Совсем иначе обстоит дело с «ангельской Троицей», как можно обозначить вид «Троицы Рублева», чтобы отличить его от «ветхозаветной Троицы», где он является центральной частью.
Как я уже отметил, за исключением «Троицы» из Коломны, все остальные известные образцы отличаются от «Троицы» Рублева рисунком и композицией ангелов, деталями одеяний, присутствием на столе различной сервировки трапезы (у «Рублевской Троицы» только одна чаша), наконец, пейзажем, не говоря уже о манере письма и колорите. Именно колорит резко выделяет «Троицу Рублева» из числа остальных «ангельских», в том числе и двух ее копий, годуновской и коломенской, позволив такому серьезному знатоку древнерусской и византийской иконописи, каким был В. Н. Лазарев, написать знаменательные слова, что рублевская «палитра отличается не только своим предельно высветленным характером, но и редкой прозрачностью.
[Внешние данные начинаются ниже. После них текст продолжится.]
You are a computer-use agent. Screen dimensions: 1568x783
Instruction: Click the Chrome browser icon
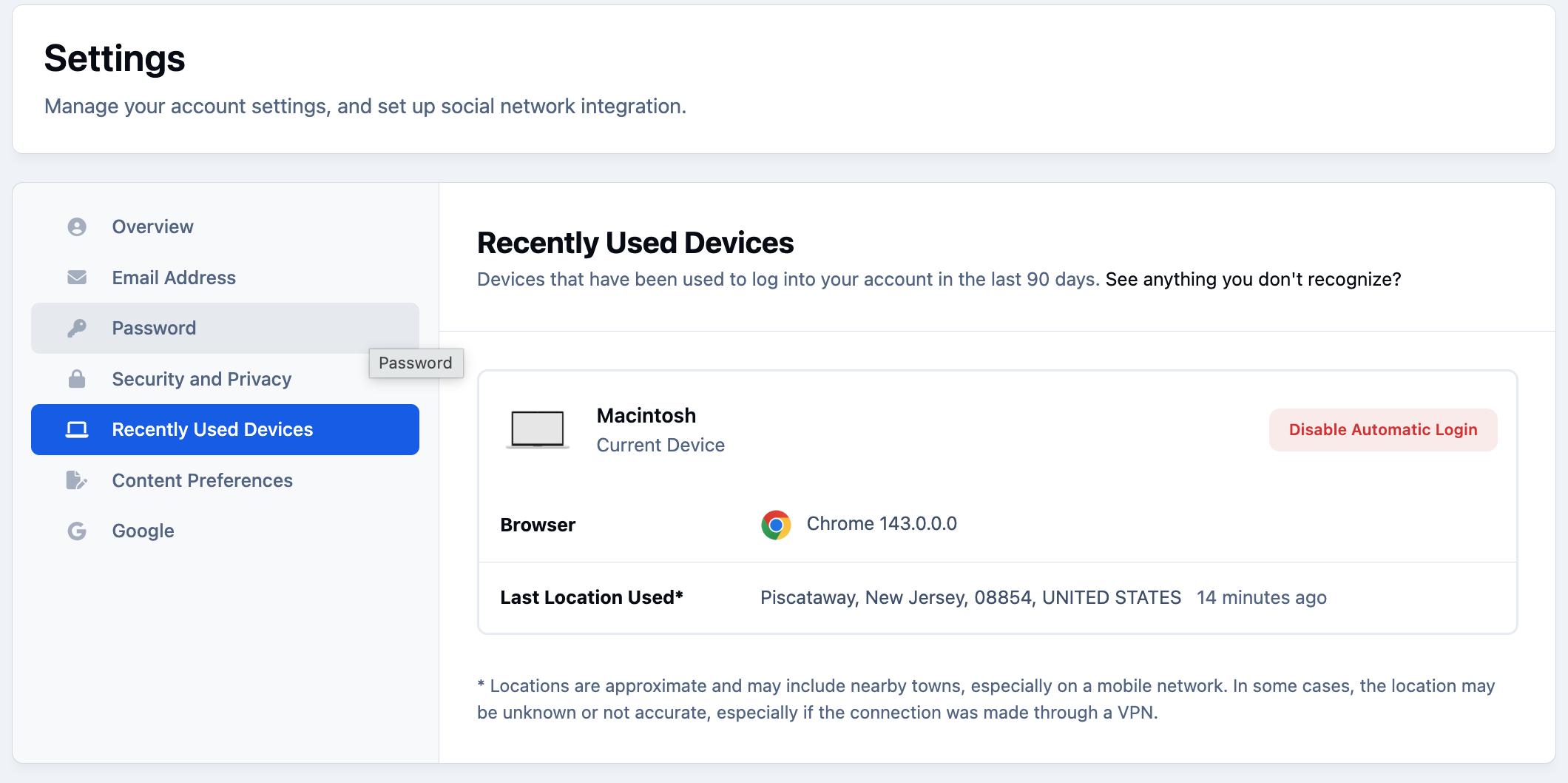point(776,525)
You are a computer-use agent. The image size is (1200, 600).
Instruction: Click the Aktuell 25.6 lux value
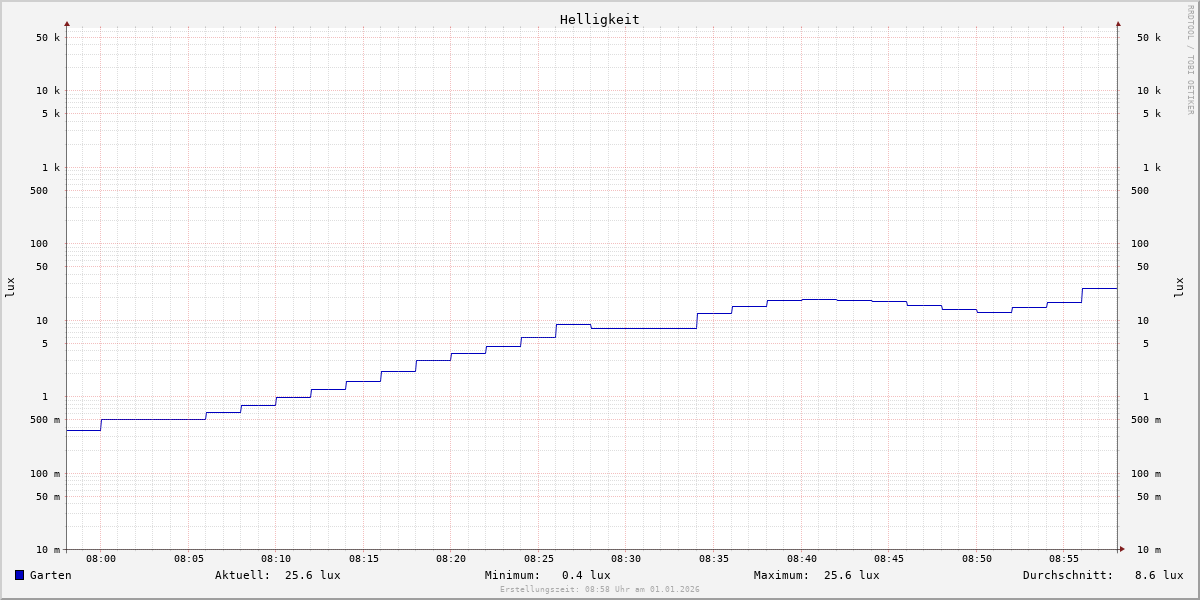pos(312,575)
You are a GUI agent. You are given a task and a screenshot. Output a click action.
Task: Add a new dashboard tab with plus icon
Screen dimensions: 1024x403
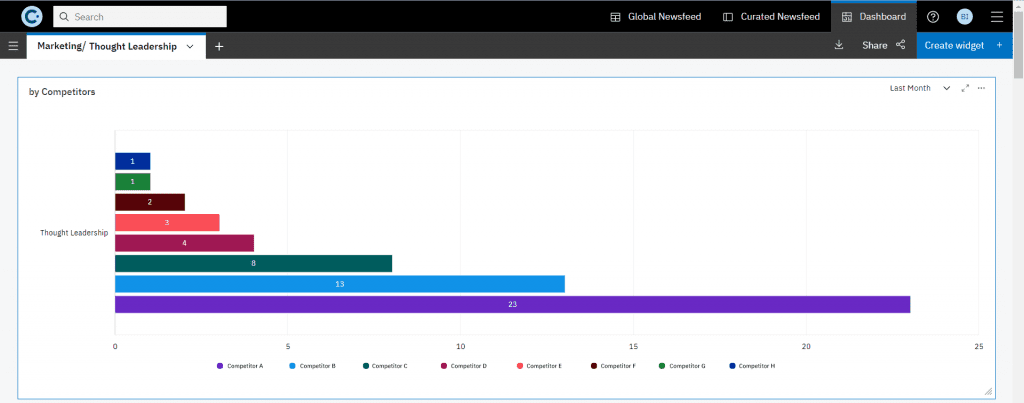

Странным образом она напоминает палитру одного из величайших итальянских колористов — Пьеро делла Франческа»[311].
Однако дело не только в палитре. «Троица Рублева» даже в черно-белом, «графическом» воспроизведении оказывается непревзойденным шедевром по своей пропорциональности и лаконичности. В полном смысле слова она завершает возможный эволюционный ряд, начинаемый традиционной «ветхозаветной Троицей», решаемой на бытовом, событийном уровне жизни. Другими словами, все известные нам иконы «ангельской Троицы», вопреки преданию, типологически (и психологически!) не могут быть производными от «Троицы Рублева»: их прототипы (поскольку их датируют временем после 1430 г.) должны ей предшествовать.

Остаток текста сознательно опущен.